- [Source extract]

** START **

Former Salmon Arm Waves Masters Swimming Club coach John Hogg was recently recognized for his illustrious coaching career

He is a master of coaching, and has coached masters.

Former Salmon Arm Waves Masters Swimming Club coach John Hogg was recently recognized for his illustrious coaching career.

The Coaching Association of Canada (CAC) presented Hogg with the 2015 Geoff Gowan Lifetime Achievement Award.

The award was handed out at the Petro-Canada Sport Leadership Awards Gala Nov. 13.

“This award means quite a lot to me,” he says. “I had the honour to have met Geoff Gowan, coached alongside him and remained his friend until he passed away in 2013.”

The Geoff Gowan Award was created by the CAC in 1996 and recognizes lifetime contributions to coaching development. It is awarded to coaches who have presented a positive public image of coaching and who have enhanced the role of the coach with the Canadian public.

Hogg says Gowan was instrumental in persuading him, a young “hot-headed” national swim coach in Great Britain to come to Canada in 1974 as part of the ’76 Olympic Games preparations.

Hogg has coached both professionally and as an applied sport psychologist. He coached the Scottish and British National Swim Teams before being recruited to Canada in 1974.

In 1976, he was selected to coach Canada’s Olympic Swim Team, in favour of an Aussie and American coach, recalls Hogg.

After the Games in Montreal, Hogg relocated to Edmonton to coach for the University of Alberta, and was privileged to work with many successful teams from 1975 to 1988.

In 1990, Hogg was appointed a full professor at the University of Alberta, teaching sports psychology and performance enhancement both at the undergraduate and graduate levels.

“Receiving my doctorate in sport psychology would not have been possible had I stayed in the U.K., and I am grateful to have had the opportunity to do so in Canada.”

** END **

- [Requirement 1] Using the article on John Hogg's lifetime achievement award, explain in one to three sentences why Hogg says the award means a lot to him.
- [Requirement 2] According to the article on John Hogg's lifetime achievement award, at what event was the award presented?
The material that follows is not needed for either task.

- [Provided data]
** START **

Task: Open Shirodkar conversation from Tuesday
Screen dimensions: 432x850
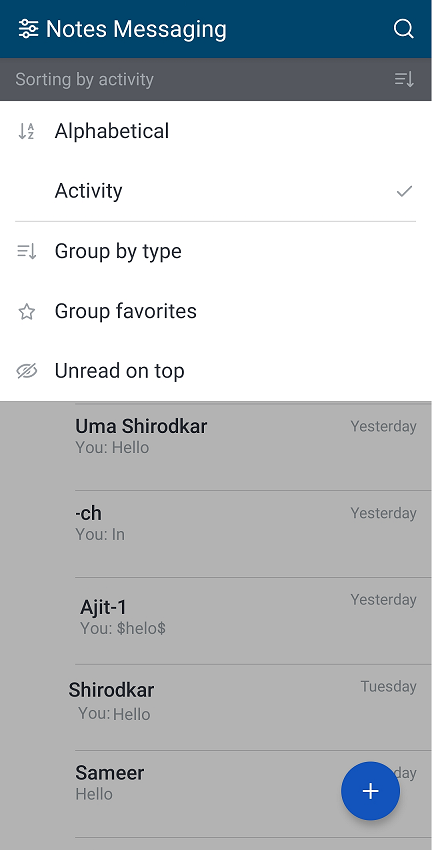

** END **

- [Solution 1] Hogg says the award means a lot to him because he had the honor of meeting Geoff Gowan. He also coached alongside Gowan and remained his friend until Gowan died in 2013.

- [Solution 2] It was presented at the Petro-Canada Sport Leadership Awards Gala on Nov. 13.